YOUR INSTRUCTIONS ::
Count the lines in the entries below that contain the word "Enable". Reply with that number alone.

Records in a dataset:
○ ○ ○

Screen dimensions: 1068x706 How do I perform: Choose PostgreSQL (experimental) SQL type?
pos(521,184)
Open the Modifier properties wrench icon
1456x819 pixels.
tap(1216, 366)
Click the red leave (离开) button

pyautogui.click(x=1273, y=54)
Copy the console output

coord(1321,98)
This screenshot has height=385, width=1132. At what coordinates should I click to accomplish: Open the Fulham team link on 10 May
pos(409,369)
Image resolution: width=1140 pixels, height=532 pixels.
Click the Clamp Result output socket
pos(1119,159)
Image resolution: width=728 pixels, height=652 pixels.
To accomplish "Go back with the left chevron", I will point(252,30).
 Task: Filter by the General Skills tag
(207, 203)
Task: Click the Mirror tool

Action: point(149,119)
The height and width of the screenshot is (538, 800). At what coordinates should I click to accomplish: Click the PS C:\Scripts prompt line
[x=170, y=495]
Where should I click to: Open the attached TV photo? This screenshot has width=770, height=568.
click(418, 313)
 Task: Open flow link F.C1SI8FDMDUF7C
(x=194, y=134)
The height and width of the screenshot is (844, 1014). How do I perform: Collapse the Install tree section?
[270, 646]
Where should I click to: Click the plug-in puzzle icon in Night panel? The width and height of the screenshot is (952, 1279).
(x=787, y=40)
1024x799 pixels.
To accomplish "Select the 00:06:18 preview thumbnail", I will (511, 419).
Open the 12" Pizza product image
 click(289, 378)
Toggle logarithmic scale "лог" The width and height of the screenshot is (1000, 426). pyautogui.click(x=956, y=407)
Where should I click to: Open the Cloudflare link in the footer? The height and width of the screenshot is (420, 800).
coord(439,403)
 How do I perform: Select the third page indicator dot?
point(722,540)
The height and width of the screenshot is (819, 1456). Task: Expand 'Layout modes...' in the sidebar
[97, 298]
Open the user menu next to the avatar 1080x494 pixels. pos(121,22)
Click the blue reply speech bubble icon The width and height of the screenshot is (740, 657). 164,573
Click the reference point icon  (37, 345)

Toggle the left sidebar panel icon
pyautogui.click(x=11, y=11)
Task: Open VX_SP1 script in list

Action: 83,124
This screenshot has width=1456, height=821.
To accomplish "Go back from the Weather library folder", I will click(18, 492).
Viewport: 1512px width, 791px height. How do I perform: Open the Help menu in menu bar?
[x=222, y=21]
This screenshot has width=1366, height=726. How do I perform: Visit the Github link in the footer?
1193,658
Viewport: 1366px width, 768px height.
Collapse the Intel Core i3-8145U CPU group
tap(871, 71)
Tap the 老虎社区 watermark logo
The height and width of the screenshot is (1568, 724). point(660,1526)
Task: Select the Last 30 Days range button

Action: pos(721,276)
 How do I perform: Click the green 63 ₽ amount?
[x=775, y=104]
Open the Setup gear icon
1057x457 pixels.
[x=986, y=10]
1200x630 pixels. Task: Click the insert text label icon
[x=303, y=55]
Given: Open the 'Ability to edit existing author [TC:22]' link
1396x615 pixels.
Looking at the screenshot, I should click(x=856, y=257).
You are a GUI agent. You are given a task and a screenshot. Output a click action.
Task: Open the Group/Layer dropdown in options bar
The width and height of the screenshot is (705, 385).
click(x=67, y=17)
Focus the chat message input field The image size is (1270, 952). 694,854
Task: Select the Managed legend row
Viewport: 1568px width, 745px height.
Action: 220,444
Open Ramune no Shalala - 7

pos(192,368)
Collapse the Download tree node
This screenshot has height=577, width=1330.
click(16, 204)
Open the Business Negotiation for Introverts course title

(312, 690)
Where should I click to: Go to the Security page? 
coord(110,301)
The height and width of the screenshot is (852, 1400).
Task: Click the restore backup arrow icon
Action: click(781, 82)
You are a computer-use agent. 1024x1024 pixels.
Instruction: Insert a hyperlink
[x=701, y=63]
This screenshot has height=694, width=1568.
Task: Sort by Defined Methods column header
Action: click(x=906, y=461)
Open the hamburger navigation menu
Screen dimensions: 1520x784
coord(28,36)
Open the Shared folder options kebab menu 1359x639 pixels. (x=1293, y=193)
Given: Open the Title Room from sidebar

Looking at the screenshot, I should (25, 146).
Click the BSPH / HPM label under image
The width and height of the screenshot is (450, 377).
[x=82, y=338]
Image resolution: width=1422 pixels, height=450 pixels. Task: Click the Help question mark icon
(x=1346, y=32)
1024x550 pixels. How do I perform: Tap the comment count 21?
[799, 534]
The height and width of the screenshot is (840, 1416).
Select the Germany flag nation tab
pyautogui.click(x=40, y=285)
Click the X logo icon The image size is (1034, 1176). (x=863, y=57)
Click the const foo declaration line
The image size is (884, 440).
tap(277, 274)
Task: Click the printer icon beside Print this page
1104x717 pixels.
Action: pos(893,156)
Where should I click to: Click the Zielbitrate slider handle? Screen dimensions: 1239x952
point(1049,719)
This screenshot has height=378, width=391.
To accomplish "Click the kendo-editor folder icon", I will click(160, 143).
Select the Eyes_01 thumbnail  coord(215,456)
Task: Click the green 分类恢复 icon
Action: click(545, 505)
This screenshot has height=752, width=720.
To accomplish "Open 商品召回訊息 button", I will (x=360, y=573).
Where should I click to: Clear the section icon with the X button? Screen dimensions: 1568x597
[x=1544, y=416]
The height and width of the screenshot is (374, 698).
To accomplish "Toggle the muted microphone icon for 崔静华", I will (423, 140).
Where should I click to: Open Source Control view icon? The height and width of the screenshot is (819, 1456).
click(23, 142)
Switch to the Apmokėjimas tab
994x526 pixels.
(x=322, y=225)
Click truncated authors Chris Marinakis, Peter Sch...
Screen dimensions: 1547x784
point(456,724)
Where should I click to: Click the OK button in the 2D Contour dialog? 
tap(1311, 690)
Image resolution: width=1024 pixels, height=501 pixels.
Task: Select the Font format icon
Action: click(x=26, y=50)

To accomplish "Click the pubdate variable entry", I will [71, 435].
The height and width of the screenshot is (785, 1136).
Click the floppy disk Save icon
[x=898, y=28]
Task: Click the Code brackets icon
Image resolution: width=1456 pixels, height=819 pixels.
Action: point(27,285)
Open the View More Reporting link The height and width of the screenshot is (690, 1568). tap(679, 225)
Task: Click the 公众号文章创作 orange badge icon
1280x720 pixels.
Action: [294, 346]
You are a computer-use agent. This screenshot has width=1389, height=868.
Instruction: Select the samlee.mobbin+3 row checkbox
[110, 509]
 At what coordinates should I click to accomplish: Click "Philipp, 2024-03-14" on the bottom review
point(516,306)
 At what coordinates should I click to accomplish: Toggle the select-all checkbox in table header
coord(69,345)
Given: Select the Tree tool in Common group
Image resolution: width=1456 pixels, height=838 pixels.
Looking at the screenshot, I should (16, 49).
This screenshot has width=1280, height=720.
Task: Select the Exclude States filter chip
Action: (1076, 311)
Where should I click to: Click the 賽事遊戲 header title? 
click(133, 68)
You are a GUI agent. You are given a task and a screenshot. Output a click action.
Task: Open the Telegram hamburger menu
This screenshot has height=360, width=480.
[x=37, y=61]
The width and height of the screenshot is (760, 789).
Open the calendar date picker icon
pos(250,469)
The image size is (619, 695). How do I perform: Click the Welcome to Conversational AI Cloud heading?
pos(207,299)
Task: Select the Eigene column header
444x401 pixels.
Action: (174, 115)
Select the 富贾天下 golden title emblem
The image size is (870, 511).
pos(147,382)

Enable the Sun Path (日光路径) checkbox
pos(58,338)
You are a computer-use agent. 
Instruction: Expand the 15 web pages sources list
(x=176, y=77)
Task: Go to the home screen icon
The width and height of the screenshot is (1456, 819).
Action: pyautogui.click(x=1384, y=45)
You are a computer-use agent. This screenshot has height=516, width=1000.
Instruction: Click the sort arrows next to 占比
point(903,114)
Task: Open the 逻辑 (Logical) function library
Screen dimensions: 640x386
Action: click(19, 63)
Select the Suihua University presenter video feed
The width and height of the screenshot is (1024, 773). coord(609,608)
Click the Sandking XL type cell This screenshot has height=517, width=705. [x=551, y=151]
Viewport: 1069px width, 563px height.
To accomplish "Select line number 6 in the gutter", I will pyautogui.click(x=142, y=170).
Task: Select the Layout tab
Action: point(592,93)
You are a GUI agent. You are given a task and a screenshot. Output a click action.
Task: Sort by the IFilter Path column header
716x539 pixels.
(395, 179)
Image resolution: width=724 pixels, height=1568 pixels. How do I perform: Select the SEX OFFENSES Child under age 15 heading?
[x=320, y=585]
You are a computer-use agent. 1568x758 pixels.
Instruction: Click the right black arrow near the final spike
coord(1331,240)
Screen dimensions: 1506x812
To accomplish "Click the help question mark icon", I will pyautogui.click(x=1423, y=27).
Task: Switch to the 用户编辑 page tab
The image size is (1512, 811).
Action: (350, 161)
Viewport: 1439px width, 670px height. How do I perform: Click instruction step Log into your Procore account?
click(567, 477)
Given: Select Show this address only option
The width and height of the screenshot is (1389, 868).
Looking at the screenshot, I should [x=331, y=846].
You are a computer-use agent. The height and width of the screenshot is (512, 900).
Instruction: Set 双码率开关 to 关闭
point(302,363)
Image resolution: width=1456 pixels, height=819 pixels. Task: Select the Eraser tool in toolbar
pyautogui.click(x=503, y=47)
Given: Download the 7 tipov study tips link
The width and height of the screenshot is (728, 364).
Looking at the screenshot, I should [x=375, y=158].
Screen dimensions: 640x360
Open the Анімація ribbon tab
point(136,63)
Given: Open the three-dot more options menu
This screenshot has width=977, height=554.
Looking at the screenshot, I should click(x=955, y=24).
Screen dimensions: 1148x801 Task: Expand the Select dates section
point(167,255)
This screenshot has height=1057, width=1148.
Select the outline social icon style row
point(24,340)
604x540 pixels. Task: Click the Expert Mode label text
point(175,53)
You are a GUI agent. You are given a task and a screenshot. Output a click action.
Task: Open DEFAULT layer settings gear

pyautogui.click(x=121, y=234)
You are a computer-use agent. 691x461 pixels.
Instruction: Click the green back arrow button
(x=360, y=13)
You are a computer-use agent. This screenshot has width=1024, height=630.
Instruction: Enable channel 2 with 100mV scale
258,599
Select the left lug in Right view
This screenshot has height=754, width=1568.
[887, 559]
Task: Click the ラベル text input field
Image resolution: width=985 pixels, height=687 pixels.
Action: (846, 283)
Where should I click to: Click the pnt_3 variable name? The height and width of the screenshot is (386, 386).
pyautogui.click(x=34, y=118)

○ ○ ○

THE REPLY ::
2